### WORK INSTRUCTIONS
Going through the data below, copy out each line where the word "computer" shows up.

══ MATERIAL SHOWN ══

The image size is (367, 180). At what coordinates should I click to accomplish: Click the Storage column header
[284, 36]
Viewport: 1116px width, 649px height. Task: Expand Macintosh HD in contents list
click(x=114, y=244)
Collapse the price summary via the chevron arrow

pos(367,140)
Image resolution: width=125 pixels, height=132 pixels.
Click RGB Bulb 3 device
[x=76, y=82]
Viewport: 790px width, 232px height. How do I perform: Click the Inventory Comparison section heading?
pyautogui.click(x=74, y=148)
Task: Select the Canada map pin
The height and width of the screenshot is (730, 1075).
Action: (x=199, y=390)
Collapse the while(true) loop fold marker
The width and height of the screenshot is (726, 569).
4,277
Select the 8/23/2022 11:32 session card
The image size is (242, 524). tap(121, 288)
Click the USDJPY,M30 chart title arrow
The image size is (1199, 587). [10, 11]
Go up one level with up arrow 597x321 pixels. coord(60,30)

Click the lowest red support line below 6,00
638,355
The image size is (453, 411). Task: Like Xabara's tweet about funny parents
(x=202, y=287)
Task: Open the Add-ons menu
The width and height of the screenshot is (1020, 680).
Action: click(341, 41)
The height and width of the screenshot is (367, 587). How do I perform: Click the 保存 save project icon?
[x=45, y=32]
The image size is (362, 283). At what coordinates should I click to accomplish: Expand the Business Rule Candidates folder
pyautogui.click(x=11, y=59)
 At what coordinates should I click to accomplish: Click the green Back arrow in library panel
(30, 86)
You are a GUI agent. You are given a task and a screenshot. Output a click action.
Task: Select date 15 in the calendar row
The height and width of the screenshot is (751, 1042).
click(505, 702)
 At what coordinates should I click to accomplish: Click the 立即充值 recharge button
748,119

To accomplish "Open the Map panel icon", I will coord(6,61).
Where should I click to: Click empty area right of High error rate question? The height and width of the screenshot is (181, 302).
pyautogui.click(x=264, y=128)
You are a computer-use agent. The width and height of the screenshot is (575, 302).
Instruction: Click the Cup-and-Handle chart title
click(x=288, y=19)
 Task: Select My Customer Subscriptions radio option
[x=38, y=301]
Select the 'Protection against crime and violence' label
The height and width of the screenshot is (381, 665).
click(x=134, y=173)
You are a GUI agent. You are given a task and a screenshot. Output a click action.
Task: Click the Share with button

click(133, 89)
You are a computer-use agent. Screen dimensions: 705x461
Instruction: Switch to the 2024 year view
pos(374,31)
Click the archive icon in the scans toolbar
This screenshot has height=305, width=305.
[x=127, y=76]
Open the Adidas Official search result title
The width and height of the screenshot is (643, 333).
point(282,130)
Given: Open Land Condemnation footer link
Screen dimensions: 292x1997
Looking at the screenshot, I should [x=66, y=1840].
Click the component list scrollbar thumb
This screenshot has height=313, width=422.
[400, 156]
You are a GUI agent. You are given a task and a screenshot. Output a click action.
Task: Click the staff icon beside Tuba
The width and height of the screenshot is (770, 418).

═══

### WRITTEN ANSWER
You are a computer-use agent. The width and height of the screenshot is (575, 302).
You are a computer-use agent. Screen dimensions: 705x461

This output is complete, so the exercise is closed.